Biden refuses to address this new reality. It’s the primary reason why his attempts to mollify his party’s base on Gaza have fallen flat. They are talking right past each other.

Biden’s MSNBC interview with Jonathan Capehart on March 10 made it clear the administration has settled on the talking point that Prime Minister Benjamin Netanyahu is the problem. “In my view,” the president said, “[Netanyahu] is hurting Israel more than helping Israel by making the rest of the world—it’s contrary to what Israel stands for. And I think it’s a big mistake.”

What is the “it” here? Biden tried to explain that Bibi is not, apparently, paying enough “attention to the innocent lives being lost as a consequence of the actions taken.”

That didn’t make it any clearer, but his discussion of the war in Gaza followed this pattern: he brought it back it back to Bibi.

Vice President Kamala Harris took a more explicit route to the same destination. “I think it’s important for us to distinguish, or at least to not conflate, the Israeli government with the Israeli people,” Harris said. “The Israeli people are entitled to security, as are the Palestinians. In equal measure.”

This is the sort of thing the administration says about the Palestinians and Hamas. The moral equivalence is egregious, but another problem with it is this: Whom are they talking to? Who is the audience for this?

Vilifying Bibi was edgy a decade ago, maybe, especially as a way of saying Israel might conceivably have the right to defend itself but not this way. Today, the activists powering the pro-Hamas protest movement don’t believe and don’t claim that “the Israeli people are entitled to security.” They are, instead, saying that the Israeli people are colonizers, that decolonization is necessarily violent, and that Israel doesn’t have the right to security and self-defense from the people it supposedly oppresses.

Biden and Harris are arguing with a ghost.

And they’re not arguing well, it must be said. Especially Harris. Israel is currently being led by a unity government. That means the primary opposition party is part of the governing coalition. That party is led by Benny Gantz, who is leading Netanyahu in the polls by a comfortable margin.

Recent polls show that in the next elections, the coalition of parties led by Gantz would get 75 seats in the Knesset. The faction led by Netanyahu would get 45 seats. That accounts for… 100 percent of the seats in the Knesset. And they don’t disagree on the war strategy.

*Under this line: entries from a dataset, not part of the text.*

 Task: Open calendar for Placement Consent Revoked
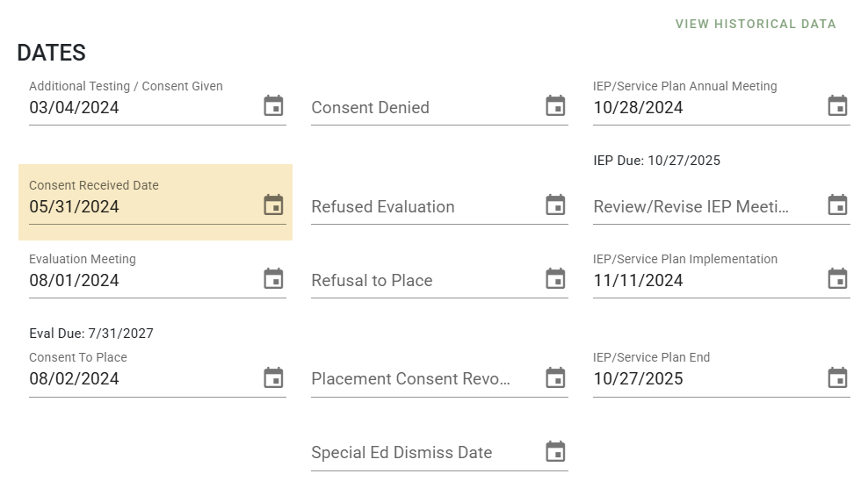[x=556, y=377]
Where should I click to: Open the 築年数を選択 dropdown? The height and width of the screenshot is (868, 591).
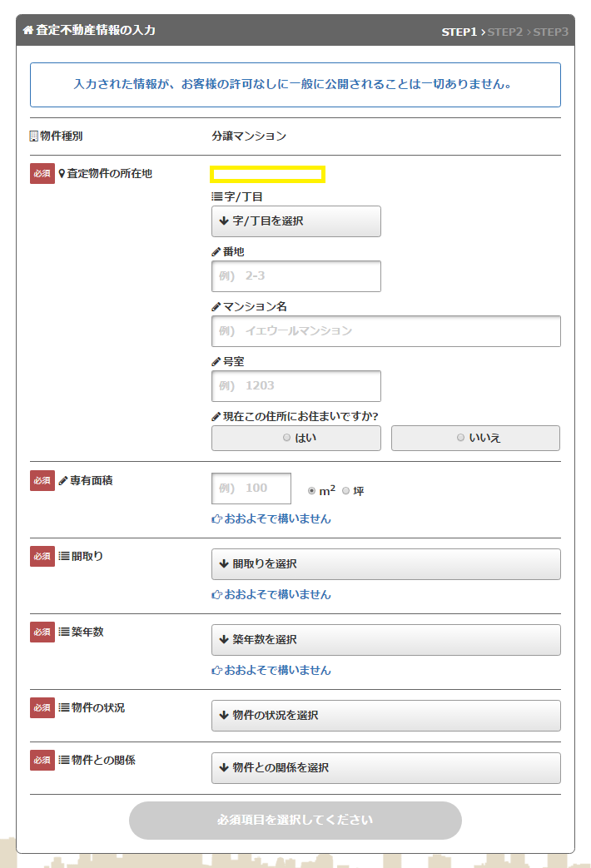coord(385,640)
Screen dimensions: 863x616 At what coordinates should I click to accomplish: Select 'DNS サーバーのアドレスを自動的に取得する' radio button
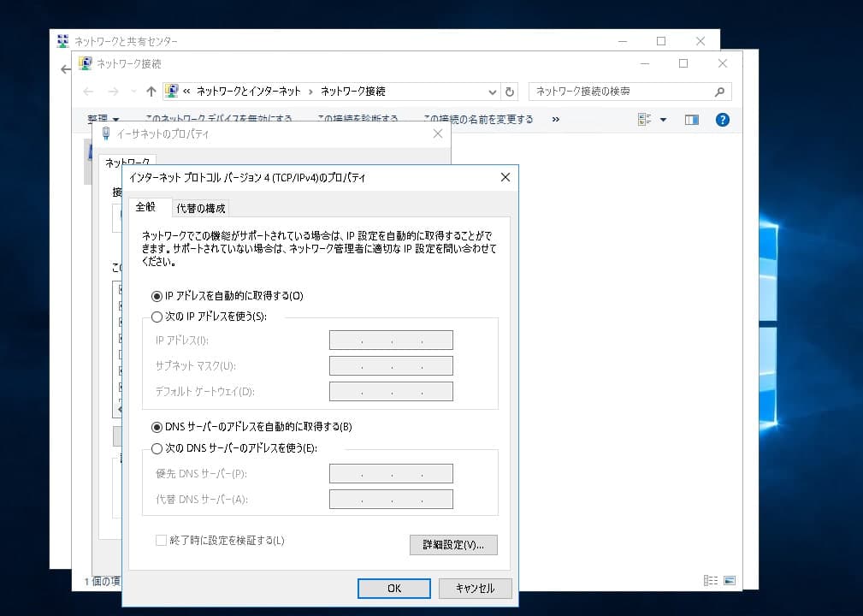pyautogui.click(x=157, y=427)
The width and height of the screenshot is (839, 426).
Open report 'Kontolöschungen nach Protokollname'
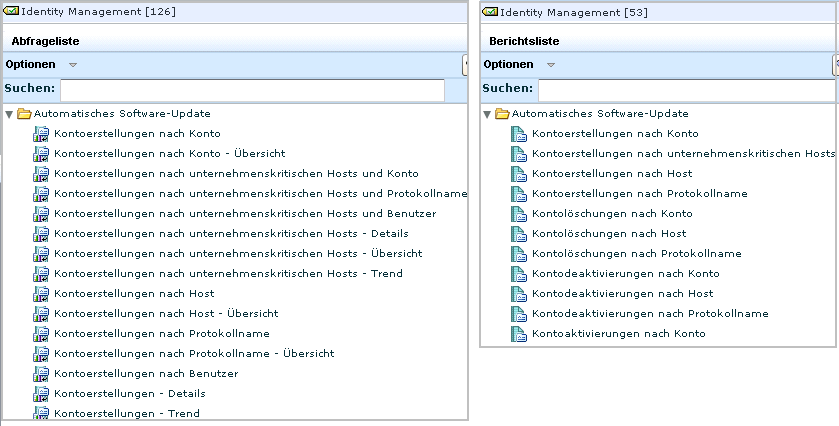(636, 254)
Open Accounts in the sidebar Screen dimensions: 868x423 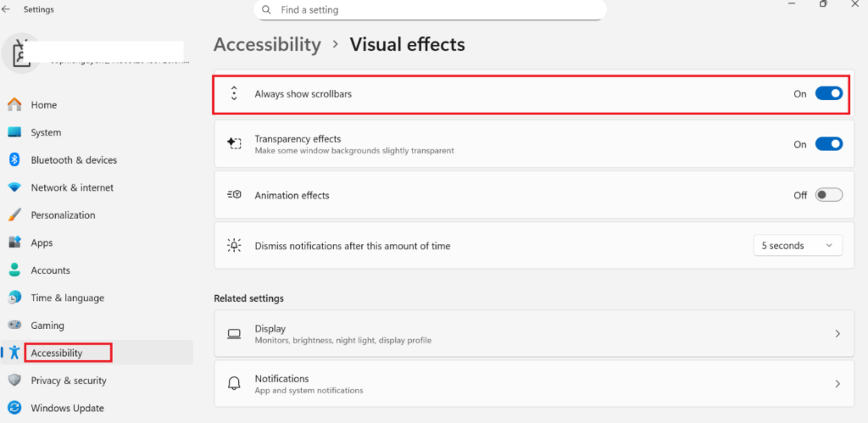pyautogui.click(x=50, y=270)
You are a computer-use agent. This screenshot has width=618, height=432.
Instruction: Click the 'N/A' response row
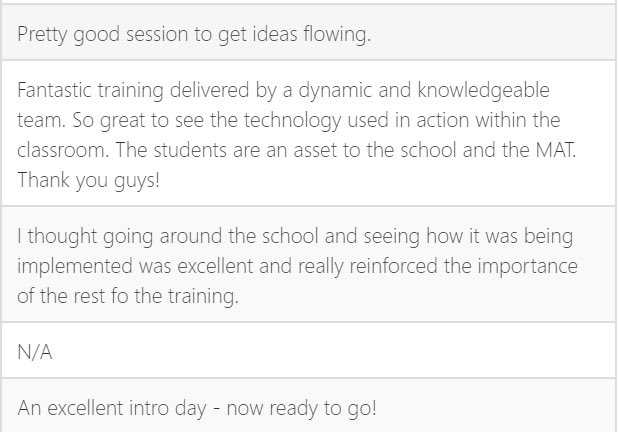[x=309, y=350]
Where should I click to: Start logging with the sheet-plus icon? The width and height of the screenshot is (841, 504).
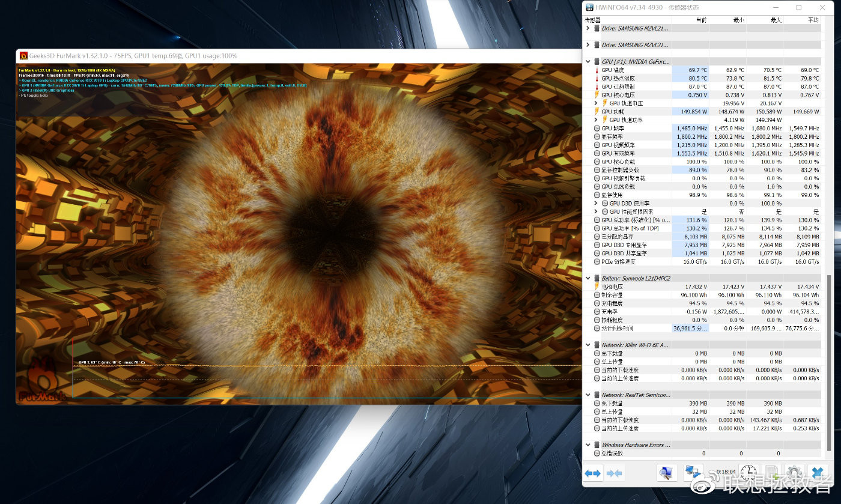click(772, 473)
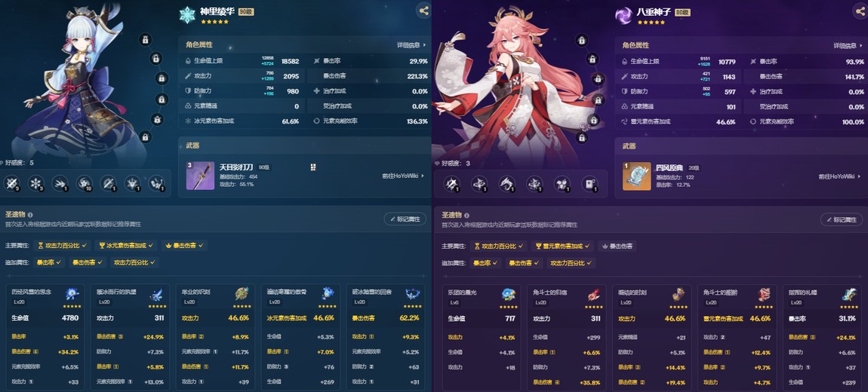
Task: Select Ayaka's first talent icon below 好感度
Action: pyautogui.click(x=11, y=183)
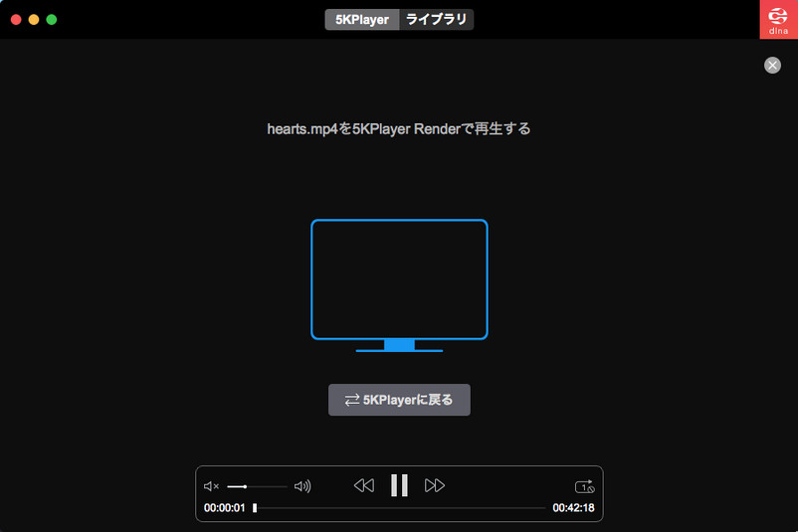The height and width of the screenshot is (532, 798).
Task: Rewind the video with the double-left arrows
Action: tap(364, 485)
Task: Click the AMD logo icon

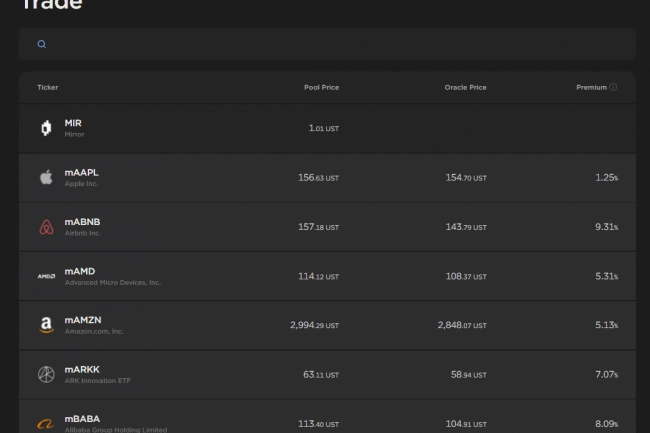Action: 46,276
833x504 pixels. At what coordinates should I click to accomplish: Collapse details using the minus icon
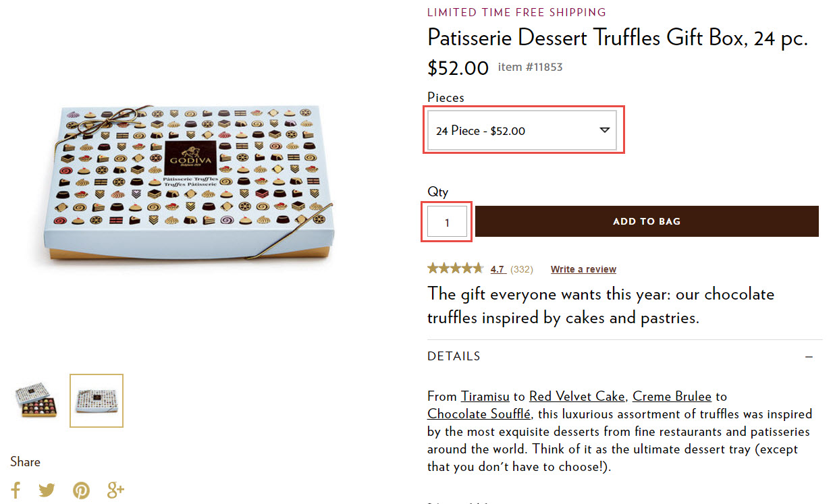coord(809,357)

What’s more, Israeli voters want Gantz to stay in the current Netanyahu-led government. In fact, a large majority of Gantz’s own voters want him to stay in the coalition, despite the fact that he would handily win the next election. One of Netanyahu’s longtime rivals is Avigdor Lieberman, who has recently called for the government to disband and hold new elections. Yet a majority of Lieberman’s own voters don’t agree.

A common talking point is that Netanyahu—like his predecessor and his predecessor’s predecessor, etc.—did not receive a majority of the votes himself, and had to cobble together a coalition to govern. First of all, that is true of every Israeli governing coalition. But second and more important, Israelis vote strategically—meaning if one party seems to be on the path to victory, many voters will cast their ballot for one of the other parties to increase that other party’s chances of being brought into the governing coalition. Therefore the coalitions that govern Israel are in fact democratically representative.

That’s part of what makes the moral equivalence so galling. You don’t have to make assumptions about the Israeli public. They are not living under tyranny. Israel is a democracy. If you want to know what Israelis think, just ask them.

For example, they largely support the current war effort. And since Israel has compulsory national service, when politicians complain about the conduct of the war, they are criticizing the Israeli people as much as the government.

Not that any of this matters to the people trying to torpedo Biden’s reelection over Gaza. Which makes the administration’s current strategy all the more peculiar. Biden and Harris seem determined to alienate everybody. And at the rate they’re going, they might succeed.